Tout d’abord, avec les pouvoirs de régularisation qui sont les siens (v. article L 600-5 et L 600-5-1 du Code de l’urbanisme), le juge du contentieux des permis de construire « sauve » de manière quasi-systématique les autorisations d’urbanisme déférées à sa censure. Les cas d’annulation de permis de construire sont devenus aujourd’hui très rares, puisque tout vice ou presque, est susceptible d’être régularisé par le biais d’un permis de construire modificatif. Or l’annulation du permis de construire est une des conditions posées par le 1° de l’article L 480-13 du Code de l’urbanisme pour saisir le tribunal judiciaire d’une action en démolition.

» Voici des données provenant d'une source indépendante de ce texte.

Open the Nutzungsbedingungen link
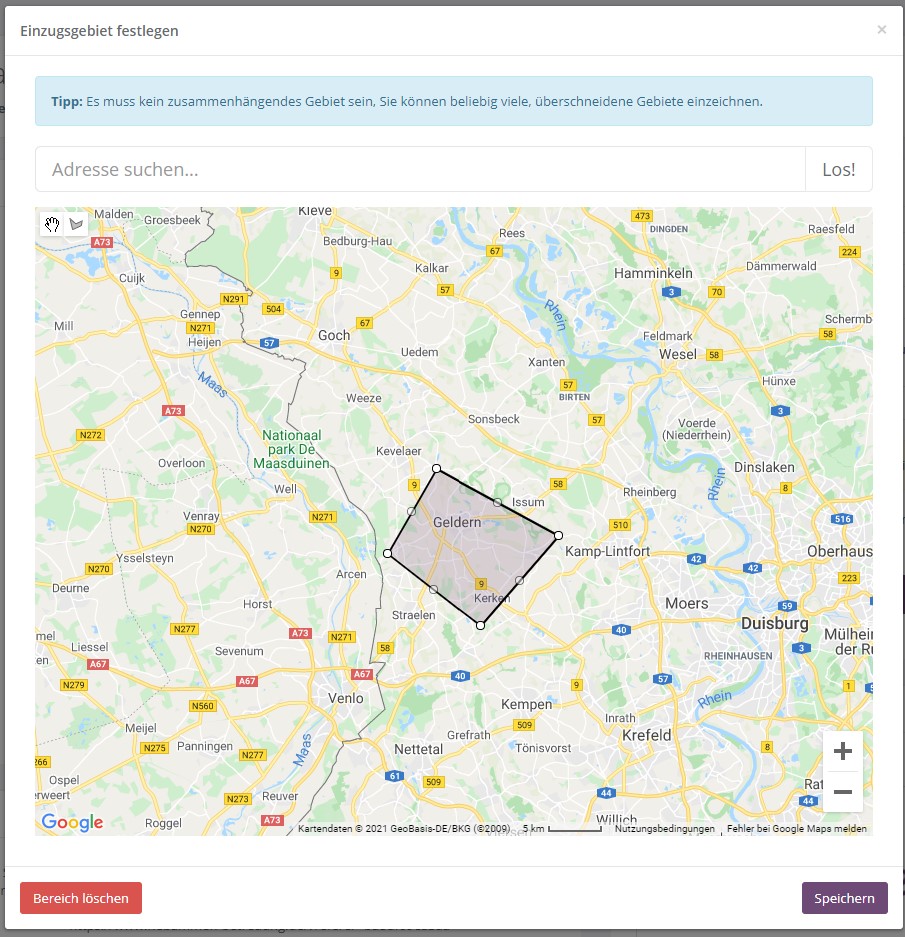905x937 pixels. [664, 829]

Ensuite, et cela vient confirmer la thèse selon laquelle la jurisprudence dégagée par la Cour de cassation dans la décision reproduite est tout à fait contestable au plan juridique, on rappellera que l’existence d’un lien de causalité entre la méconnaissance d’une règle d’urbanisme et le préjudice subi par le demandeur conditionne le succès de son assignation en démolition fondée sur les dispositions du 1° de l’article L 480-13 du Code de l’urbanisme (Cass. 3e civ., 20 nov. 1973 : RTD civ. 1975, p. 337, note Bredin ; JCP 1974, I, 2661, chron. Morand-Deviller).
Autrement dit, le préjudice doit résulter de l’atteinte à la règle d’urbanisme et non de la seule présence de la construction (Cass. 3e civ., 3 déc. 1975 : Defrénois 1976, art. 31066, note E. Frank).
Pour que l’action en démolition puisse être accueillie par le juge civil, le demandeur doit apporter la preuve d’un préjudice résultant directement de la faute commise par le constructeur. Il appartient donc aux juges du fond de rechercher la relation de cause à effet entre cette faute et le préjudice allégué (Civ. 3e, 29 janv. 1992, n° 90-10.113, Cass. Civ. 3e, 31 mai 2000, n° 98-14.812 ; Civ. 3e, 11 juill. 2019, n° 18-18.803).
En effet, la Cour de cassation exige que le type de préjudice allégué corresponde strictement à l’intérêt protégé par la règle d’urbanisme violée. Elle a ainsi considéré qu’«une règle de prospect avait pour objet de limiter non pas la hauteur de la construction à édifier mais seulement son recul par rapport au fonds voisin (…) ; qu’elle était destinée à assurer la salubrité, l’ensoleillement de chacun des deux immeubles voisins mais était étrangère aux questions de vue et de hauteur ». Dès lors, la violation d’une règle de prospect n’est pas considérée comme la cause directe d’une privation de vue résultant du dépassement de la hauteur autorisée par un immeuble (Civ. 3e, 6 nov. 1991, Bull. civ. III, n° 268).
Or, la méconnaissance d’une règle purement procédurale (telle qu’en l’espèce la violation de l’article R 431-16 a) du Code de l’urbanisme, résultant de l’insuffisance de l’étude d’impact jointe au dossier de demande de permis de construire) ne pourra jamais constituer la cause directe du préjudice subi par le demandeur à l’action en démolition. En effet, cette règle est totalement étrangère aux préjudices qui sont susceptibles d’être subis par les tiers.